Mon spirituel ami avait raison : je le sentis et résolus de suivre son conseil. En conséquence, au lieu d'aller directement à Lyon, je m'arrêtai à Villefranche. À peine arrivé dans cette ville, au moment où je m'apprêtais à en parcourir la rue longue et montante et à en visiter l'église, qui me paraissait bien mériter un coup d'œil, les nuages amoncelés dans l'air (je notre à dessein cette circonstance), versèrent un déluge d'eau qui me força à me réfugier dans le bureau des voitures qui font le service de Villefranche à Ars, où la célébrité de l'abbé Vianney attirait alors une affluence de visiteurs toujours croissante. L'heure venue, nous partîmes : il continuait à tomber une pluie battante ; personne sur les chemins ; il avait plu fréquemment tout le jour et la veille.
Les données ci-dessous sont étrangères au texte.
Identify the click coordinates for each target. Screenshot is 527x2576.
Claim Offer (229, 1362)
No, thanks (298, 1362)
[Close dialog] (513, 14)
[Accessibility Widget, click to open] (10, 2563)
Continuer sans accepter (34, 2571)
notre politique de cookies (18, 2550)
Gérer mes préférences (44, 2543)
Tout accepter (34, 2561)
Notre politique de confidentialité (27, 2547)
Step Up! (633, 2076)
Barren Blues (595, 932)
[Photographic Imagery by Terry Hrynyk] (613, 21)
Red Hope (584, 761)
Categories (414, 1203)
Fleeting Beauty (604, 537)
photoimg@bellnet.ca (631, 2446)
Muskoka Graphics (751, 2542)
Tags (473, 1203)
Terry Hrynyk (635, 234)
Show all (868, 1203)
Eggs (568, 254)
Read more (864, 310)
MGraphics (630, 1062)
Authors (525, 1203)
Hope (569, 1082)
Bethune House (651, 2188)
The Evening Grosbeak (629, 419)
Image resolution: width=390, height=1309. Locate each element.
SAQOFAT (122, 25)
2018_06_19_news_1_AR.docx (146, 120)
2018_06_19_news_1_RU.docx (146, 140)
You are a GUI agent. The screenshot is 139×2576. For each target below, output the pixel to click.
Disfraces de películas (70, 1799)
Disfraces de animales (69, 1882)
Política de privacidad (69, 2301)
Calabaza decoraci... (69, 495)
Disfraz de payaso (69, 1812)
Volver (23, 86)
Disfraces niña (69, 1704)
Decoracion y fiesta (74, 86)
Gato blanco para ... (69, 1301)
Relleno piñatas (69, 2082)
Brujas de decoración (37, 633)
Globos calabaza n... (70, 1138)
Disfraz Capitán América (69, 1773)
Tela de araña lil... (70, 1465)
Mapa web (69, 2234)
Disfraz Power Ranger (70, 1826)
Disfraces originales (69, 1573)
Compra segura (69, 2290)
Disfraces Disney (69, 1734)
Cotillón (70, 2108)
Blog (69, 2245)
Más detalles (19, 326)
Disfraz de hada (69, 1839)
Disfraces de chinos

Bon ! me disais-je, il n'y aura pas foule autour du Curé d'Ars. Je serai privé du spectacle des populations empressées pour le voir, mais je pourrai facilement l'aborder, lui parler, et partir sans trop de retard.
Tout en faisant ces réflexions, j'arrivai à Ars. La voiture nous descendit à une bonne auberge du village, où l'on est bien traité et où l'on ne vous exploite pas encore. On me dit que le curé le défend et qu'on lui obéit. Comme je sais qu'il est difficile de modérer les exigences des aubergistes, surtout dans les lieux de pèlerinage, ce fut pour moi un indice, et le premier de tous, de l'empire que ce saint homme exerce sur les cœurs. À peine débarqués, nous courûmes tous à l'église, où l'on nous dit que se trouvait M. le Curé. Chemin faisant j'arrangeais un peu les choses à ma façon : je croyais que l'omnibus avait apporté tout le monde ; que personne n'avait pu venir autrement ; que nous serions les seuls visiteurs ; et j'avais la naïveté de m'imaginer que le bon curé était là-bas à nous attendre. Enfin, tout bien disposé que j'étais à me laisser toucher et édifier, je prenais un peu le change, et je n'étais nullement préparé à ce que j'allais rencontrer. Preuve nouvelle d'une vérité dont tout voyageur a bien souvent l'occasion de se convaincre : qu'il faut voir pour savoir, voir par soi-même autant que possible, ou ne s'en rapporter qu'à de sûrs témoins. Quant aux merveilles d'Ars, c'est peut-être ce que je renoncerais le moins à avoir vu, tant je tiens au précieux privilège de pouvoir les raconter fidèlement aux autres !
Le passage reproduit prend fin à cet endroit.